鄙のビジネス書作家のブログ

鄙で暮らす経営コンサルタント(中小企業診断士)・ビジネス書作家六角明雄の感じたことを書いているブログ

アカウンタビリティ

[要旨]

中小企業では、給与の査定方法が定められていないなど、従業員の方の処遇の決め方が不透明な会社は少なくありません。しかし、そのような会社は、従業員の方のモラールや定着率が下がり、経営に悪影響を与えます。したがって、経営者の方が説明責任を果たすことが大切になります。


[本文]

前回、銀行が融資をしないことへの批判が起きる要因のひとつは、銀行職員が、融資を断るにあたって、説明が不足していることが考えられるということについて書きました。この、コミュニケーションの不足については、当然、銀行職員と融資を受けている会社にだけ当てはまることではありません。

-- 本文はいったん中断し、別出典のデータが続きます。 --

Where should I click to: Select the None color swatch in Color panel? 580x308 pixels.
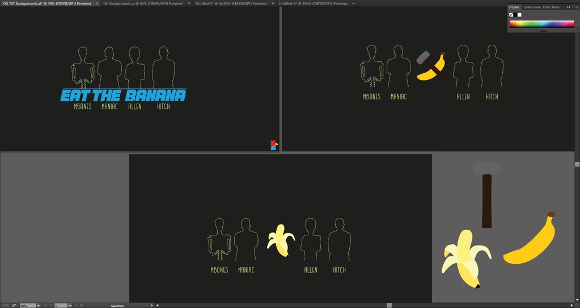pos(512,15)
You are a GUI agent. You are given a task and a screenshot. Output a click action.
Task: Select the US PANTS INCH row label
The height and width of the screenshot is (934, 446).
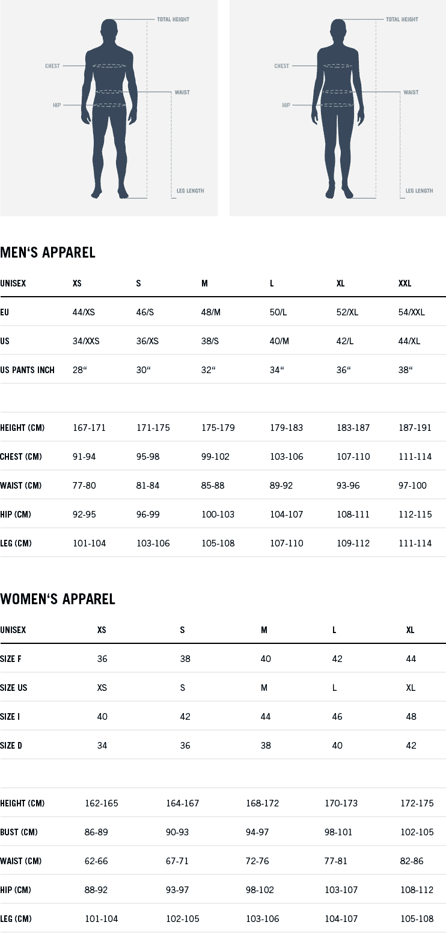coord(27,370)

意趣返しではありませんが、会社と従業員の方にもあてはまります。その例として、経営コンサルタントの板坂裕次郎さんが、ブログに、次のようなことを書いておられました。すなわち、プロ野球選手の年俸は、その年のプレーを細かく記録して査定されるが、多くの中小企業では、根拠を示さずに給料が決まるので、モラールが下がってしまうことが多い、というものです。

このことについて理解していただくためには、多くの説明は不要だと思います。でも、なかなか実践されていないことも事実でしょう。さらに、組織の規模が小さい会社ほど、待遇の根拠の透明性は低くなっていきます。その一方で、待遇の査定基準を作るには、最初は労力がかかるので、それを避けようとする人が多いのでしょう。ただ、従業員の方のモラールを維持・向上させたり、定着率を高めようとするには、その労力は惜しむべきものではないと思います。

むしろ、査定基準がないことによって、従業員の方のモラールや定着率が下がると、それらをカバーするための労力の方が大きくなると思います。業績を高めるための基礎的な要員として、チームワークは需要になるので、どのようにして給料が決まるのかという基準を明確にする、すなわち、アカウンタビリティ(説明責任)を果たすことは、経営者の方にとって避けることができない、重要な役割のひとつであると、私は感じています。